Searched high and low for your famed posting titled "Oil Out the Dipstick", but found nothing. Can you please post a link?

On the drive back from a long weekend of camping in our 83 Westy with 1.6NA diesel, I noticed the rather sudden appearance of oil flecks covering the rear tailgate and window. One minute, nothing; the next, quite a mess. Popping the engine lid, I saw oil flung everywhere, especially around the belt and pulley area.

There was no loss of power, no overheating, no mingling of coolant and oil, and no evidence of the burning of either. Taking it easy and keeping an eye on the oil level, we limped home at low highway speeds.

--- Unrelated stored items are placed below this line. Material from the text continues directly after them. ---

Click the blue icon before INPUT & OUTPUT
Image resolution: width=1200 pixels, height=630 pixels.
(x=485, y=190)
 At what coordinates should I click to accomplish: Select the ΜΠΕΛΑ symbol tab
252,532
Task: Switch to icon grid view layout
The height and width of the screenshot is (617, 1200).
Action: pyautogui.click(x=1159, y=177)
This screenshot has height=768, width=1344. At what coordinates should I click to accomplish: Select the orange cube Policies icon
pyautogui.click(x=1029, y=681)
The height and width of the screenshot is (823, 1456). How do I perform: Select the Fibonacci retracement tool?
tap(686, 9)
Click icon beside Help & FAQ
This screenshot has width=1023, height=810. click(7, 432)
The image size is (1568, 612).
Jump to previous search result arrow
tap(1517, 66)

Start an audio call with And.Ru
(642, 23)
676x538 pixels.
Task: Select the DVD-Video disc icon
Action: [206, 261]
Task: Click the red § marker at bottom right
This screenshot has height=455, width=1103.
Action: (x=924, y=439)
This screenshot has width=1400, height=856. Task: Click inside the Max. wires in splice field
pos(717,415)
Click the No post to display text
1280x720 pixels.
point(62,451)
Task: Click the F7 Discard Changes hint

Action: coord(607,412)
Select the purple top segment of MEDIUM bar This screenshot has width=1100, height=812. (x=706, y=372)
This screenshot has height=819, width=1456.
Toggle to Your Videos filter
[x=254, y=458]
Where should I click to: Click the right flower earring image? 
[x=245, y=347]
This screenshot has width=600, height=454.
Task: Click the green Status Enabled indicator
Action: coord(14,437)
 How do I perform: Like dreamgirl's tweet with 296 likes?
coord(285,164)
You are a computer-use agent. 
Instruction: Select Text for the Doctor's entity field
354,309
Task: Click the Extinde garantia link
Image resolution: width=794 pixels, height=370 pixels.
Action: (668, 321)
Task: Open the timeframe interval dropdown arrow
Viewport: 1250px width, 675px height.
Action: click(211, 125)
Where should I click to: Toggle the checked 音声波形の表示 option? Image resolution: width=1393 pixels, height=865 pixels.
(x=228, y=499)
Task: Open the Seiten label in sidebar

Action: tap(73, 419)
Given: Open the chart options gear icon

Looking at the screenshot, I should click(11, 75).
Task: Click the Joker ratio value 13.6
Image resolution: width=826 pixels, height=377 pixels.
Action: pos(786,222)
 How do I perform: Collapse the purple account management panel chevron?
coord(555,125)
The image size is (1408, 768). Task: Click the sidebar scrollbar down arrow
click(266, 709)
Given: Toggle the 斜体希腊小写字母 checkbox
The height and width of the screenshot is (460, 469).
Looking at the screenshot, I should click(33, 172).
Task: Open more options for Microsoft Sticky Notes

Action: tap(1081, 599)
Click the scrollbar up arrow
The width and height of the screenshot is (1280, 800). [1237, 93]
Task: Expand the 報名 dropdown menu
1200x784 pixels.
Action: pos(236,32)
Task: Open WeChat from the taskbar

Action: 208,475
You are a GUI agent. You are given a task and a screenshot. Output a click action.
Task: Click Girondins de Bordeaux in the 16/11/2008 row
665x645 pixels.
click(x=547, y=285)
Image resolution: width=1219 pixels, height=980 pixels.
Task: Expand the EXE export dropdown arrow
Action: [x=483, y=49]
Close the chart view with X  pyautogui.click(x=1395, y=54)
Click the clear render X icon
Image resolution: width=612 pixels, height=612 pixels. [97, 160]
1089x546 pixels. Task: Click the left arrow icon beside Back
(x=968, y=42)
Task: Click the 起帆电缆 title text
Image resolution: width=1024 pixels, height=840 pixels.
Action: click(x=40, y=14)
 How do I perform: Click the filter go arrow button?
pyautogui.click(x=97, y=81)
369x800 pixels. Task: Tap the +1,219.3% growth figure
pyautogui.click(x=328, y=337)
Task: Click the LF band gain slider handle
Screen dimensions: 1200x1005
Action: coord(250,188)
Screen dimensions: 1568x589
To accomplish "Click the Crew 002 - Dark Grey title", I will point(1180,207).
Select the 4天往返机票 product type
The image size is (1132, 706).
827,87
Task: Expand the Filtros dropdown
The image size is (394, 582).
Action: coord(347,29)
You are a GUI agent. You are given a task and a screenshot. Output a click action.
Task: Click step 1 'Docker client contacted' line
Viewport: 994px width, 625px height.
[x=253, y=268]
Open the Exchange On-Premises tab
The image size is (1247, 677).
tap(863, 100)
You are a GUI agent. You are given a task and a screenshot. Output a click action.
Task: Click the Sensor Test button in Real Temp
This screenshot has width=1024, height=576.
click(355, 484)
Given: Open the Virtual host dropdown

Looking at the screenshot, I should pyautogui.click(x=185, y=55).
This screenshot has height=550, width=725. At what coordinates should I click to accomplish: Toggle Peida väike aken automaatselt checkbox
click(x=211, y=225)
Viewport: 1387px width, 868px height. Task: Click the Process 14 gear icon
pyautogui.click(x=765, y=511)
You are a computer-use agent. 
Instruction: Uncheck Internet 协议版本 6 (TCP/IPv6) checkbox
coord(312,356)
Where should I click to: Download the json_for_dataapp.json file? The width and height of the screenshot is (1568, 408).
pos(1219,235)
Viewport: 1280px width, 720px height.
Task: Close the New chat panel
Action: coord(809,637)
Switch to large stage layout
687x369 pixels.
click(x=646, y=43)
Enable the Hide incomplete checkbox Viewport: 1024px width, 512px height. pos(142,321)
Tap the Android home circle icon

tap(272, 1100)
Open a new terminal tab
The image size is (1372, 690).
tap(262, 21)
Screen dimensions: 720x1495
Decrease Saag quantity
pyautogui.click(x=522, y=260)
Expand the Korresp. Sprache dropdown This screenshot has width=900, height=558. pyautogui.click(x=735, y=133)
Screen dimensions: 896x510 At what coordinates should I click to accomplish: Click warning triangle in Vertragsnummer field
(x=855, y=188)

After cleaning the engine compartment and firing it up again, I've traced the leak to the dipstick tube, suggesting excessive crankcase pressure. Not a lot, just a slow and steady drip that falls down onto the V-belts and gets flung everywhere. I also found the air filter was all sooted up and partially collapsed onto one of the intake runners inside the airbox. All the rubber bits of the filter were intact but I might to be missing a dime-sized piece of the paper element, presumably sucked into the engine?

I'm getting some blowby from the valve-cover vent hose and from the oil-filler cap, though I don't know how much is acceptable in a diesel, nor how much it has increased over the years. I once owned a very worn-out Datsun that would not allow oil to be added when the engine was running; when you poured oil into the valve cover, the high blowby just blew it all back in your face. The blowby from my VW diesel (106k pampered miles) isn't anywhere near that bad. Replacing the air filter seemed to reduce the drip somewhat but it's still there.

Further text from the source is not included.